## [WHAT IS NEEDED]
Could you write out, word for word, only the lines from the one containing "The height and width of the screenshot is (609, 413)." through the last line of the data below?

BEGIN INFORMATION GIVEN

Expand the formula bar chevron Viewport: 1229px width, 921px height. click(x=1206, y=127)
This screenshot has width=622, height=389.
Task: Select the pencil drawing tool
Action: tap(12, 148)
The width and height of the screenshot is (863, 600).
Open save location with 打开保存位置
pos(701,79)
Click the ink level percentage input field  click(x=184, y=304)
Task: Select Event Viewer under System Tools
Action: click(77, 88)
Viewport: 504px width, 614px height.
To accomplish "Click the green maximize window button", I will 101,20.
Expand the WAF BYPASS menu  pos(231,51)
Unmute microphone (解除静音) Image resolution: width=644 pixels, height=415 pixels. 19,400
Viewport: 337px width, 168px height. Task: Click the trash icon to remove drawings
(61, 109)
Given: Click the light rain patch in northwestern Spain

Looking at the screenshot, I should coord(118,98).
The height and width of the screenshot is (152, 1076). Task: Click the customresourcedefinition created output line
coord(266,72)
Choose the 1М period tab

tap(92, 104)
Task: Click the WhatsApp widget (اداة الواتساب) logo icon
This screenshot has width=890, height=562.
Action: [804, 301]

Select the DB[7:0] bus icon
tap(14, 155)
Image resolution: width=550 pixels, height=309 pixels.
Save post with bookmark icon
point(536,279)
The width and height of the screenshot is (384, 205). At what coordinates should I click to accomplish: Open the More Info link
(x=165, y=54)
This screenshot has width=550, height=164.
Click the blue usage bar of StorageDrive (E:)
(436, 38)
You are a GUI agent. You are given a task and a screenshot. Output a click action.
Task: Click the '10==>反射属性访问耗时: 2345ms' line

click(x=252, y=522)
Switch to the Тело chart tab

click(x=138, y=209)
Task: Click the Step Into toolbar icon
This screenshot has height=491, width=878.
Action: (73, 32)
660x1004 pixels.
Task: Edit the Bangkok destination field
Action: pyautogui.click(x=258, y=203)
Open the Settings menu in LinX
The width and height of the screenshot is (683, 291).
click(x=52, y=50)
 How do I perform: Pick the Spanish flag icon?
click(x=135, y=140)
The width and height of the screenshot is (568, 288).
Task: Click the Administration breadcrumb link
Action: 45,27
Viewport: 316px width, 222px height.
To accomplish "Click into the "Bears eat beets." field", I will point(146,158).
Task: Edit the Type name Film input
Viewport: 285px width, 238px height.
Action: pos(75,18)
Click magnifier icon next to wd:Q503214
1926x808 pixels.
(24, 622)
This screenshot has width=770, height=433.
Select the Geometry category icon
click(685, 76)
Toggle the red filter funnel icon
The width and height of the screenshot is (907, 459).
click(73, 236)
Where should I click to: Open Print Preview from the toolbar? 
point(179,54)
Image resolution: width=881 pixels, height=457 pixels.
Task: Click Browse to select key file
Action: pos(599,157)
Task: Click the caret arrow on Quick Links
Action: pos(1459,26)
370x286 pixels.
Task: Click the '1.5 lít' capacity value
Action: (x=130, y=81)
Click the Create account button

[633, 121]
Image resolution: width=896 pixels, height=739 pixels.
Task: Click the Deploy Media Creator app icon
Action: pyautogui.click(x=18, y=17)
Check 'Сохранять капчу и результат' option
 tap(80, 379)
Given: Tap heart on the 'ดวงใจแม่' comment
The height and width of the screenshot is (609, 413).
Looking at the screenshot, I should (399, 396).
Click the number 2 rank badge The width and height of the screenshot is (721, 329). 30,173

END INFORMATION GIVEN

## [EXERCISE RESPONSE]
The height and width of the screenshot is (609, 413).
Looking at the screenshot, I should (399, 396).
Click the number 2 rank badge The width and height of the screenshot is (721, 329). 30,173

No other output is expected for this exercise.